[INPUT MATERIAL Boundary: Start]
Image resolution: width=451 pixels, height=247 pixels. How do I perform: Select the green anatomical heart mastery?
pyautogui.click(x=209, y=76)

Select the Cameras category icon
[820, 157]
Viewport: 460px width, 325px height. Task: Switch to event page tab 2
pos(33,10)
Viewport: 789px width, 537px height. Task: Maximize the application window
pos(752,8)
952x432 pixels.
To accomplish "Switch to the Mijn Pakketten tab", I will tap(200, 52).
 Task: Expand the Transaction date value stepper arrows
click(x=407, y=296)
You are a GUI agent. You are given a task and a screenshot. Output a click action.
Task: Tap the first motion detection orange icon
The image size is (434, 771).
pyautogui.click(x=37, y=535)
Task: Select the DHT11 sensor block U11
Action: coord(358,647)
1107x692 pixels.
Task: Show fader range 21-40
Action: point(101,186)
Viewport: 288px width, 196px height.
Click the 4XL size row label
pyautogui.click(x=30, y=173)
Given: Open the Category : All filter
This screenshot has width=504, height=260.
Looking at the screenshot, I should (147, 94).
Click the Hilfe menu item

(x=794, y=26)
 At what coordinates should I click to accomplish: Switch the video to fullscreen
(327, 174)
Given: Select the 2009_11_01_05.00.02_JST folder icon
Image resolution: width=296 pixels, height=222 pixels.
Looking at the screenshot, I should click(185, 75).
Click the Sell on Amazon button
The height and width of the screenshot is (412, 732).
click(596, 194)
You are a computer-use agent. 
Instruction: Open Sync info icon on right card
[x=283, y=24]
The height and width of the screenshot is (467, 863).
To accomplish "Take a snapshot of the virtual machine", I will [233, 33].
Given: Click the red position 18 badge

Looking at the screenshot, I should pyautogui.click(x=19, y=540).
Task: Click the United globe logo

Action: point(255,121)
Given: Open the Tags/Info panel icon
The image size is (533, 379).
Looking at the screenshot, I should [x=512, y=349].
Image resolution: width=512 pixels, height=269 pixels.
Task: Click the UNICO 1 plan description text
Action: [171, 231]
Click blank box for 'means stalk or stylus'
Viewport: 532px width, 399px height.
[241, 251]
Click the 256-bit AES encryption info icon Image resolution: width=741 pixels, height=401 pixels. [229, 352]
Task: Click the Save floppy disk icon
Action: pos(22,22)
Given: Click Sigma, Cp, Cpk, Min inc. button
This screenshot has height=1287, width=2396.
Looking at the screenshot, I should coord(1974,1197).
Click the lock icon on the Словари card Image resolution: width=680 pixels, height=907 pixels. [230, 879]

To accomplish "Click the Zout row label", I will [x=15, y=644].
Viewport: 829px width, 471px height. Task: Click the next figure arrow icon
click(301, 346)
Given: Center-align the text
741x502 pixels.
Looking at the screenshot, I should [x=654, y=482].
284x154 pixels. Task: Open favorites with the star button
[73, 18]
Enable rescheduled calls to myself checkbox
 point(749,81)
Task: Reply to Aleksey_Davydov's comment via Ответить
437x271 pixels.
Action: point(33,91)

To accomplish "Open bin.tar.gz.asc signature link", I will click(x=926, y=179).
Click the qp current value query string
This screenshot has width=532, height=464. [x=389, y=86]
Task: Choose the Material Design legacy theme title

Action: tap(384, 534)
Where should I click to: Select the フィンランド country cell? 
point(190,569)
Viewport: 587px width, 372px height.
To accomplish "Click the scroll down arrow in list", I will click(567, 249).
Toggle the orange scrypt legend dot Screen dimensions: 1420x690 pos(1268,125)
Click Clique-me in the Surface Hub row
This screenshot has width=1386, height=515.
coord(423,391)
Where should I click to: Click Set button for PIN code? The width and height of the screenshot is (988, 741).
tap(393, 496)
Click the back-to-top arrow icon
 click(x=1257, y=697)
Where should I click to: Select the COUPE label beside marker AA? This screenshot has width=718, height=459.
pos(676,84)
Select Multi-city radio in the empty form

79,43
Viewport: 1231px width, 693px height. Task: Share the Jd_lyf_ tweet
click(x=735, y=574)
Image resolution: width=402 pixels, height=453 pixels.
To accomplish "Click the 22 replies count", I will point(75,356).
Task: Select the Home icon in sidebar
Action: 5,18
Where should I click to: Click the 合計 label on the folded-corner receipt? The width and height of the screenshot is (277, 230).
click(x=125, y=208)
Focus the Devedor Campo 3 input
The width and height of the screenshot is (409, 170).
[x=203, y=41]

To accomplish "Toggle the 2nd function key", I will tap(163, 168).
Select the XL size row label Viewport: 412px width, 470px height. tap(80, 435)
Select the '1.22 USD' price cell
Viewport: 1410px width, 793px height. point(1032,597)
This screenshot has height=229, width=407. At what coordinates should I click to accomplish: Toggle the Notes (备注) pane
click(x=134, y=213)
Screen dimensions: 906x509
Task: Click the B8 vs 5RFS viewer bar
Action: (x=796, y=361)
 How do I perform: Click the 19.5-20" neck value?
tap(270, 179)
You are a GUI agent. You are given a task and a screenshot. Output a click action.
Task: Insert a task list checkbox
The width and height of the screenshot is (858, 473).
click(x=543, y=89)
[INPUT MATERIAL Boundary: End]
WHAT IS EXPECTED — What is needed is an exact copy of every entry.

EXPECTED OUTPUT —
Image resolution: width=451 pixels, height=247 pixels. How do I perform: Select the green anatomical heart mastery?
pyautogui.click(x=209, y=76)

Select the Cameras category icon
[820, 157]
Viewport: 460px width, 325px height. Task: Switch to event page tab 2
pos(33,10)
Viewport: 789px width, 537px height. Task: Maximize the application window
pos(752,8)
952x432 pixels.
To accomplish "Switch to the Mijn Pakketten tab", I will tap(200, 52).
 Task: Expand the Transaction date value stepper arrows
click(x=407, y=296)
You are a GUI agent. You are given a task and a screenshot. Output a click action.
Task: Tap the first motion detection orange icon
The image size is (434, 771).
pyautogui.click(x=37, y=535)
Task: Select the DHT11 sensor block U11
Action: coord(358,647)
1107x692 pixels.
Task: Show fader range 21-40
Action: point(101,186)
Viewport: 288px width, 196px height.
Click the 4XL size row label
pyautogui.click(x=30, y=173)
Given: Open the Category : All filter
This screenshot has width=504, height=260.
Looking at the screenshot, I should (147, 94).
Click the Hilfe menu item

(x=794, y=26)
 At what coordinates should I click to accomplish: Switch the video to fullscreen
(327, 174)
Given: Select the 2009_11_01_05.00.02_JST folder icon
Image resolution: width=296 pixels, height=222 pixels.
Looking at the screenshot, I should click(185, 75).
Click the Sell on Amazon button
The height and width of the screenshot is (412, 732).
click(596, 194)
You are a computer-use agent. 
Instruction: Open Sync info icon on right card
[x=283, y=24]
The height and width of the screenshot is (467, 863).
To accomplish "Take a snapshot of the virtual machine", I will [233, 33].
Given: Click the red position 18 badge

Looking at the screenshot, I should pyautogui.click(x=19, y=540).
Task: Click the United globe logo

Action: point(255,121)
Given: Open the Tags/Info panel icon
The image size is (533, 379).
Looking at the screenshot, I should [x=512, y=349].
Image resolution: width=512 pixels, height=269 pixels.
Task: Click the UNICO 1 plan description text
Action: [171, 231]
Click blank box for 'means stalk or stylus'
Viewport: 532px width, 399px height.
[241, 251]
Click the 256-bit AES encryption info icon Image resolution: width=741 pixels, height=401 pixels. [229, 352]
Task: Click the Save floppy disk icon
Action: pos(22,22)
Given: Click Sigma, Cp, Cpk, Min inc. button
This screenshot has height=1287, width=2396.
Looking at the screenshot, I should coord(1974,1197).
Click the lock icon on the Словари card Image resolution: width=680 pixels, height=907 pixels. [230, 879]

To accomplish "Click the Zout row label", I will [x=15, y=644].
Viewport: 829px width, 471px height. Task: Click the next figure arrow icon
click(301, 346)
Given: Center-align the text
741x502 pixels.
Looking at the screenshot, I should [x=654, y=482].
284x154 pixels. Task: Open favorites with the star button
[73, 18]
Enable rescheduled calls to myself checkbox
 point(749,81)
Task: Reply to Aleksey_Davydov's comment via Ответить
437x271 pixels.
Action: point(33,91)

To accomplish "Open bin.tar.gz.asc signature link", I will click(x=926, y=179).
Click the qp current value query string
This screenshot has width=532, height=464. [x=389, y=86]
Task: Choose the Material Design legacy theme title

Action: tap(384, 534)
Where should I click to: Select the フィンランド country cell? 
point(190,569)
Viewport: 587px width, 372px height.
To accomplish "Click the scroll down arrow in list", I will click(567, 249).
Toggle the orange scrypt legend dot Screen dimensions: 1420x690 pos(1268,125)
Click Clique-me in the Surface Hub row
This screenshot has width=1386, height=515.
coord(423,391)
Where should I click to: Click Set button for PIN code? The width and height of the screenshot is (988, 741).
tap(393, 496)
Click the back-to-top arrow icon
 click(x=1257, y=697)
Where should I click to: Select the COUPE label beside marker AA? This screenshot has width=718, height=459.
pos(676,84)
Select Multi-city radio in the empty form

79,43
Viewport: 1231px width, 693px height. Task: Share the Jd_lyf_ tweet
click(x=735, y=574)
Image resolution: width=402 pixels, height=453 pixels.
To accomplish "Click the 22 replies count", I will point(75,356).
Task: Select the Home icon in sidebar
Action: 5,18
Where should I click to: Click the 合計 label on the folded-corner receipt? The width and height of the screenshot is (277, 230).
click(x=125, y=208)
Focus the Devedor Campo 3 input
The width and height of the screenshot is (409, 170).
[x=203, y=41]

To accomplish "Toggle the 2nd function key", I will tap(163, 168).
Select the XL size row label Viewport: 412px width, 470px height. tap(80, 435)
Select the '1.22 USD' price cell
Viewport: 1410px width, 793px height. point(1032,597)
This screenshot has height=229, width=407. At what coordinates should I click to accomplish: Toggle the Notes (备注) pane
click(x=134, y=213)
Screen dimensions: 906x509
Task: Click the B8 vs 5RFS viewer bar
Action: (x=796, y=361)
 How do I perform: Click the 19.5-20" neck value?
tap(270, 179)
You are a GUI agent. You are given a task and a screenshot. Output a click action.
Task: Insert a task list checkbox
The width and height of the screenshot is (858, 473).
click(x=543, y=89)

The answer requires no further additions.